任务要求 -
请把下面从包含“You are a computer-use”的那一行开始、到包含“Looking at the”的那一行结束的这部分行排成 Markdown 表格，首尾两行都算在内，空行略去不计。表格分“序号”和“内容”两列，分别写行号和该行文字，答案里不要放图片。
───── 数据行
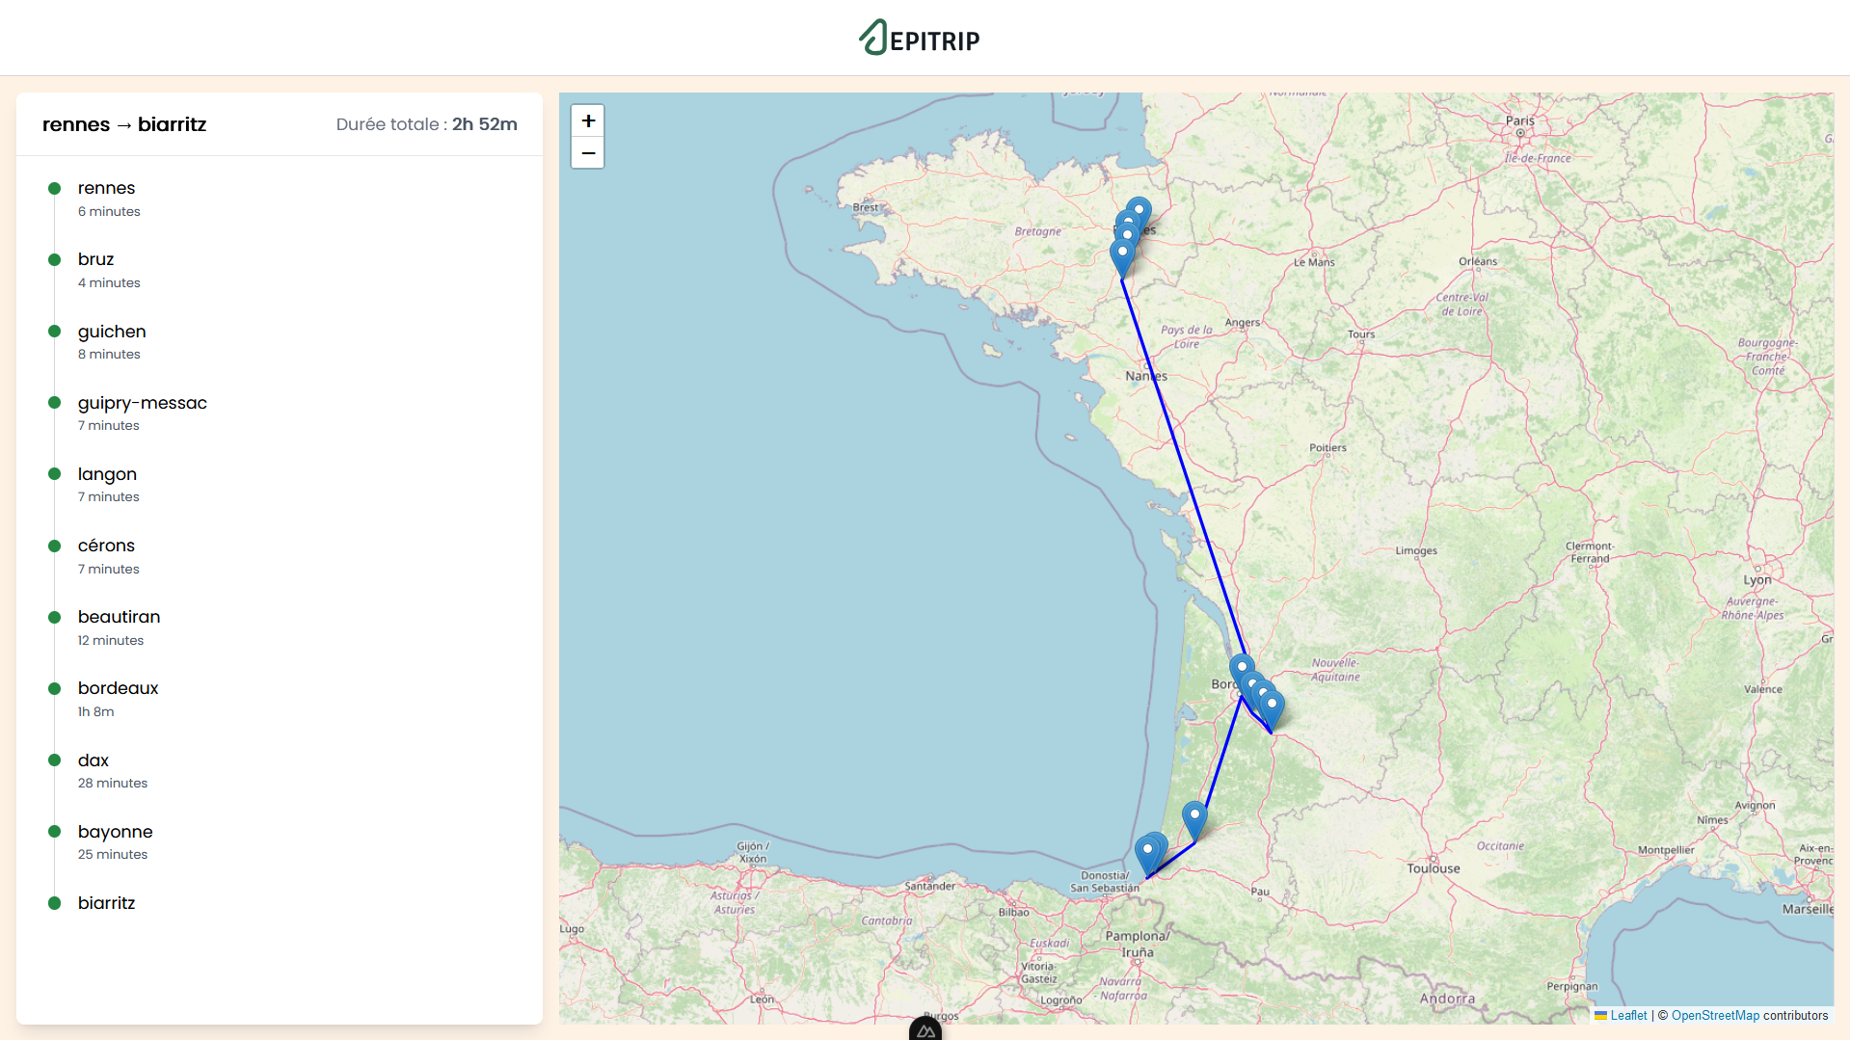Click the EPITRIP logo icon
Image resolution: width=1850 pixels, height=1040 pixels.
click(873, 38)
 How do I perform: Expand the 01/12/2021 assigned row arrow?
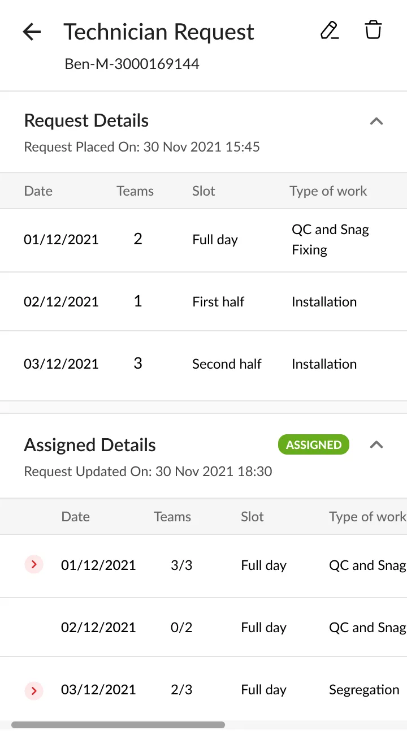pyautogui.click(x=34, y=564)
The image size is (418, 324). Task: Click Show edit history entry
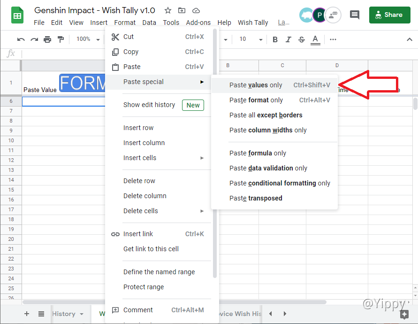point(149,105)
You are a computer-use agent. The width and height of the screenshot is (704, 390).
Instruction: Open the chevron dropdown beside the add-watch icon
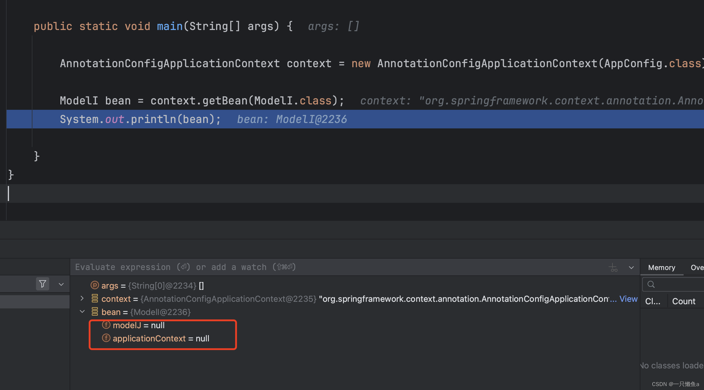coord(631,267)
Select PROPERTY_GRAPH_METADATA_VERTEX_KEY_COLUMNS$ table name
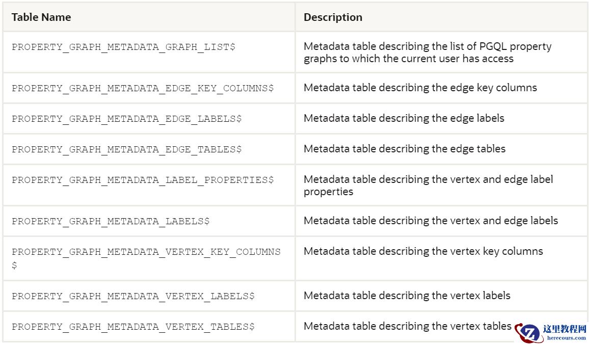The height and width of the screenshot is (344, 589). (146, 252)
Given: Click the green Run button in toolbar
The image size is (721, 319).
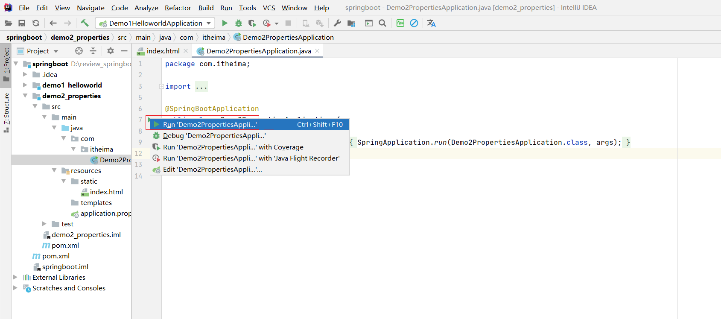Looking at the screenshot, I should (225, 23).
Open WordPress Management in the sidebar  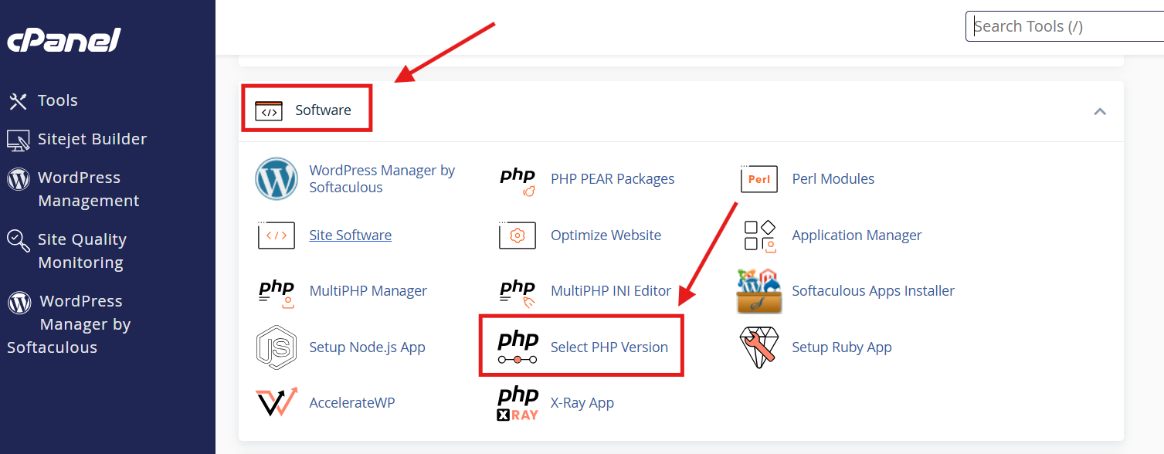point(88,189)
──────────
───── 数据行
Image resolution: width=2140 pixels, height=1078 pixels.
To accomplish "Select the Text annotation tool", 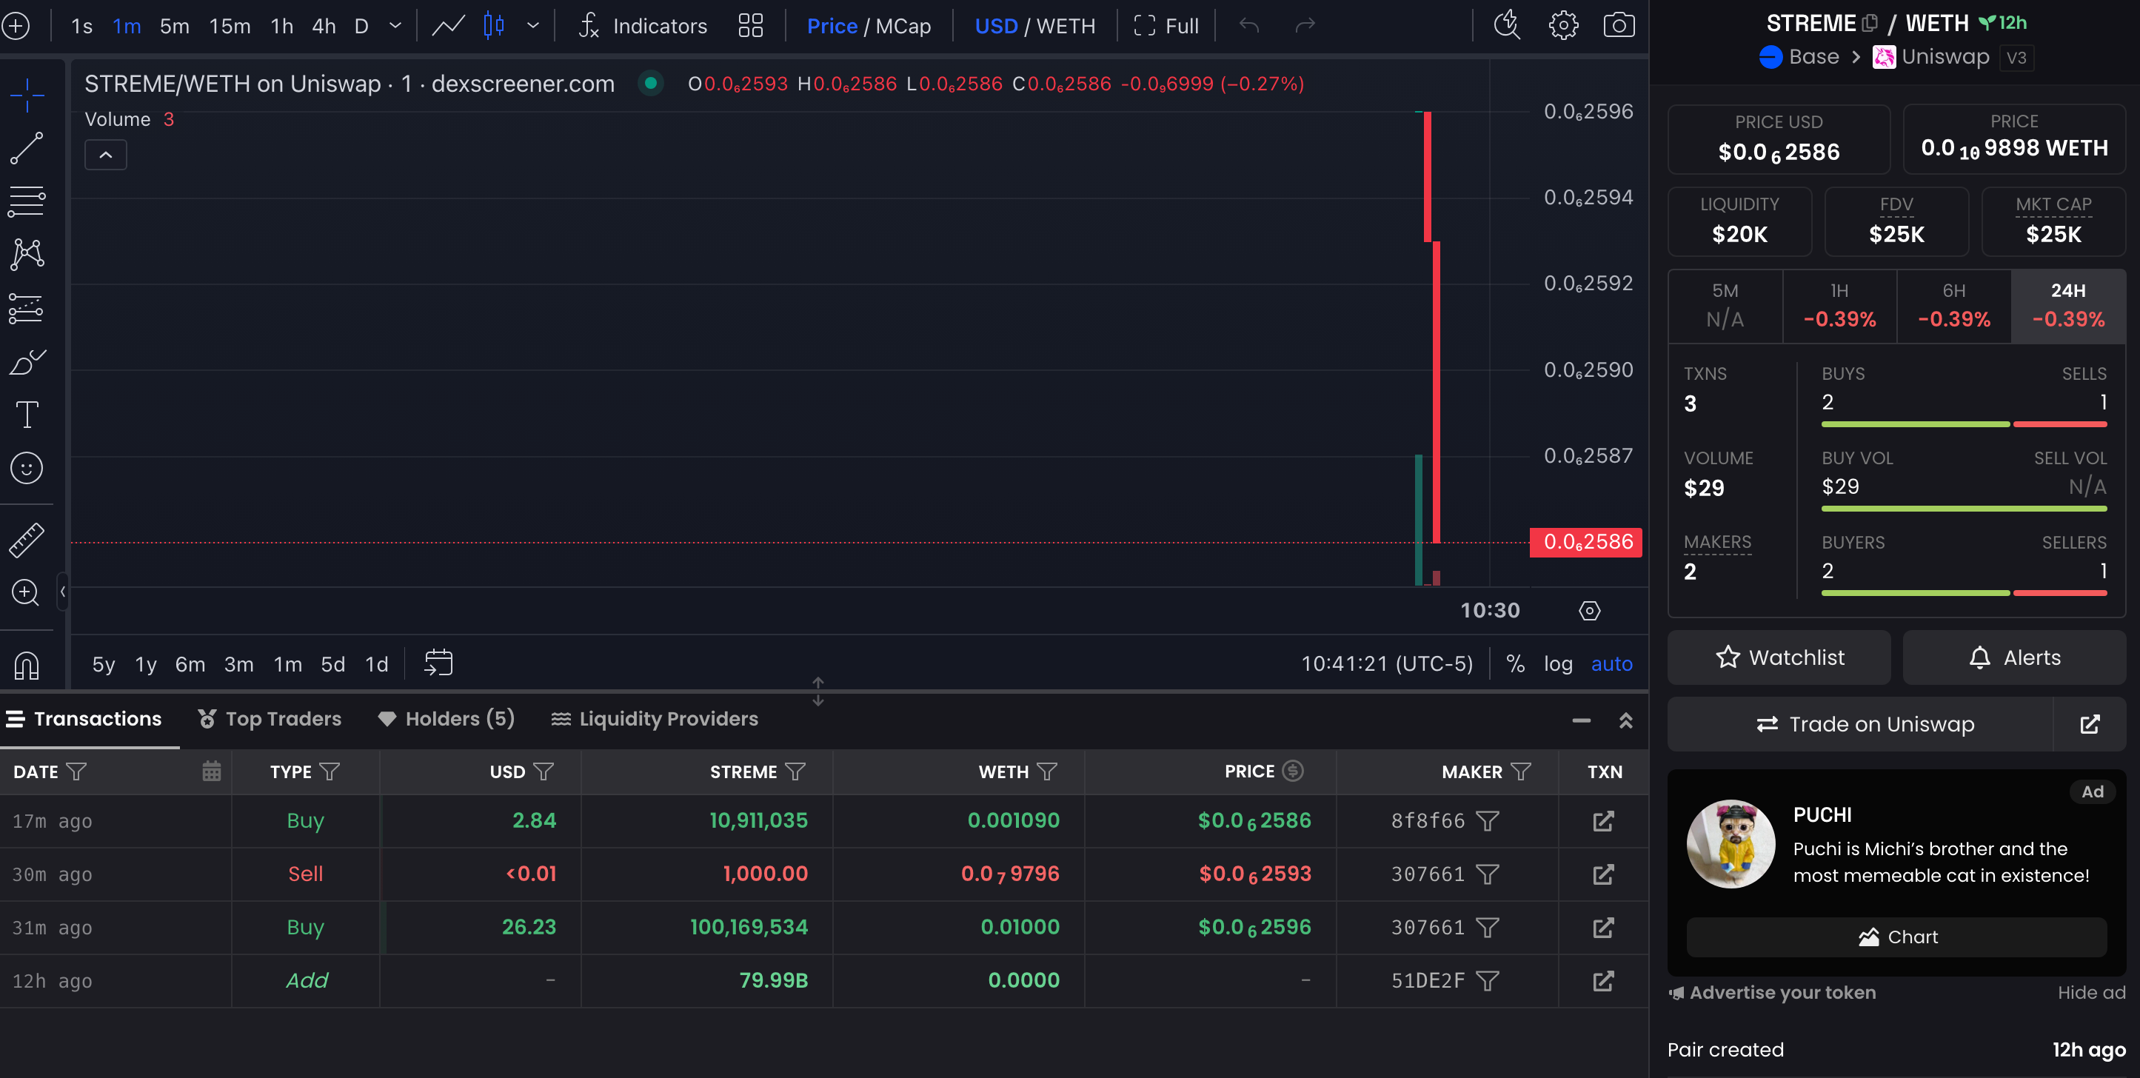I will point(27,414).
──────────
输出结果 -
| 序号 | 内容 |
|---|---|
| 1 | You are a computer-use agent. The width and height of the screenshot is (704, 390). |
| 2 | Instruction: Open the chevron dropdown beside the add-watch icon |
| 3 | coord(631,267) |
| 4 | Select PROPERTY_GRAPH_METADATA_VERTEX_KEY_COLUMNS$ table name |
| 5 | The height and width of the screenshot is (344, 589). (146, 252) |
| 6 | Given: Click the green Run button in toolbar |
| 7 | The image size is (721, 319). |
| 8 | Looking at the screenshot, I should (225, 23). |